Básicamente, creer en la existencia de Dios conlleva aparejado el creer en la supervivencia del alma tras la muerte física del cuerpo, y este convencimiento influye en nuestro día a día, más de lo que podamos imaginar.
El creyente experimentará – por sí mismo – que poner a Dios en el centro de su vida, da sentido a su existencia, proporcionándole – además – respuestas en donde no hay más que interrogantes, esperanza en la tribulación, fortaleza en la adversidad, luz en la oscuridad, consuelo en la desesperación, fuerza en el dolor, y paz en la soledad. Y les puedo garantizar que dichas experiencias no son fruto de la sugestión, ni fruto de un iluso efecto placebo, y esto se lo dice un servidor, que es analítico y escéptico por naturaleza.
La fe le proporciona al creyente la experiencia real de emociones positivas, y esa experiencia perceptible y no imaginaria, reforzará su fe, retroalimentándola.
Al final la fe se traducirá en felicidad y paz, y el creyente – si es cristiano – tratará de compartir con su prójimo aquello que para él ha sido enriquecedor.
Por otra parte, aquellos que dicen no creer en nada, caen en la contradicción. Porque creer que Dios no existe, así como creer que no hay un Más Allá tras la muerte, ya es un creencia en si misma; creencia esta que, en el caso de algunos ateos militantes, adquiere el rango de dogma de fe.
Los ateos podrán creer que están en posesión de la verdad, sin embargo su creencia (descreencia) no dejará de ser una acto de fe, ya que no tienen pruebas que demuestren que Dios, y todo lo que Él representa, no existe.

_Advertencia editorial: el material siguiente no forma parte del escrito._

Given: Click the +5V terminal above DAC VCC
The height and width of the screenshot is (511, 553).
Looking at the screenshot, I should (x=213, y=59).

Antes he dicho que la creencia en Dios reporta valores positivos tales como esperanza, fortaleza, consuelo, fuerza, y paz; pero no lo he dicho porque me lo haya contado un cura, o lo haya leído en algún catecismo. No. Lo he dicho porque lo he experimentado por mí mismo, y es tal la fortaleza que mi experiencia de Dios me ha dado, que si mañana Benedicto XVI y el papa Francisco, cogidos de la mano, públicamente se declarasen ateos, mi fe en Él y su Hijo Jesucristo, no iba a variar un ápice.

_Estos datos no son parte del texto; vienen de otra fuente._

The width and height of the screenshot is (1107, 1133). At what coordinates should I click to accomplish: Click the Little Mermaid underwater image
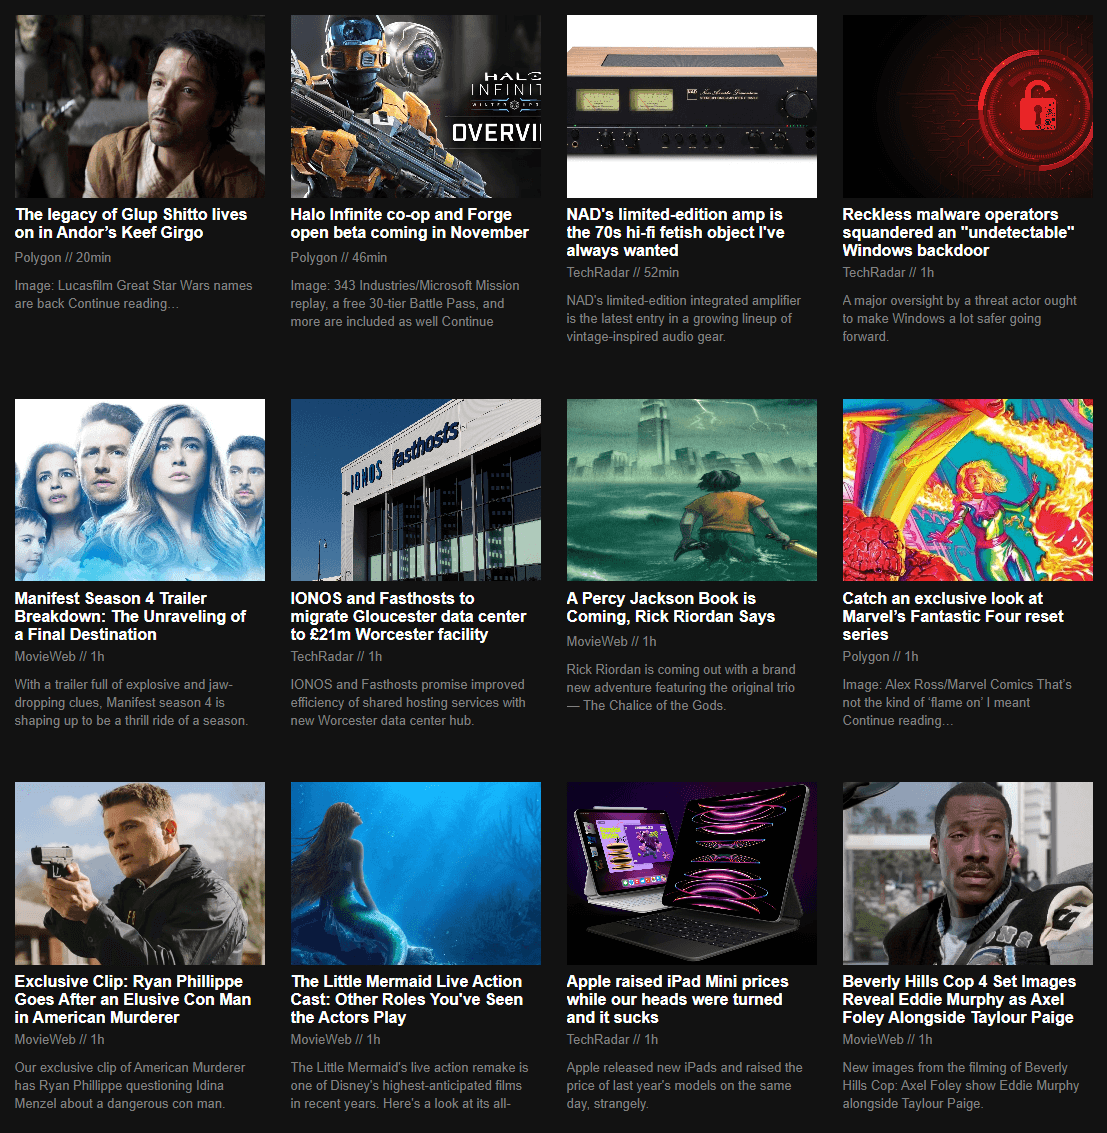(x=415, y=873)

Por otro lado, qué puede aportar al ser humano el “creer” que Dios no existe, ni hay vida eterna, más que el triste convencimiento de que, haga lo que haga, indefectiblemente terminará siendo comida de gusanos, y que – en el 99´9% de los casos – dentro de cien años, nadie recordará que una vez existió, y que de su memoria tan solo quedará una lápida sin nombre, desgastada por el tiempo, la lluvia y el viento. Una lápida anónima sobre la que ya nadie depositará flores, ni derramará lágrimas, porque aquellos que un día lo amaron, ya no existen tampoco; tan solo son polvo. Porque si no existe el Más Allá, qué más se puede esperar aparte de esto.
Claro que no todos los ateos piensan así; también los hay de otro tipo, como por ejemplo aquellos que – tal vez por miedo o porque les produce desazón – no se paran a pensar, convirtiendo su vida en una corta carrera hacia delante pero con la mirada puesta hacia atrás. Pero también los hay de peores, como aquellos que confiesan – sin rubor – que les produce una sensación de alivio, el pensar que tras su muerte no habrá un Dios que juzgue sus actos. Digo yo que – ello – será porque no deben de tener la conciencia muy tranquila. ¿O no?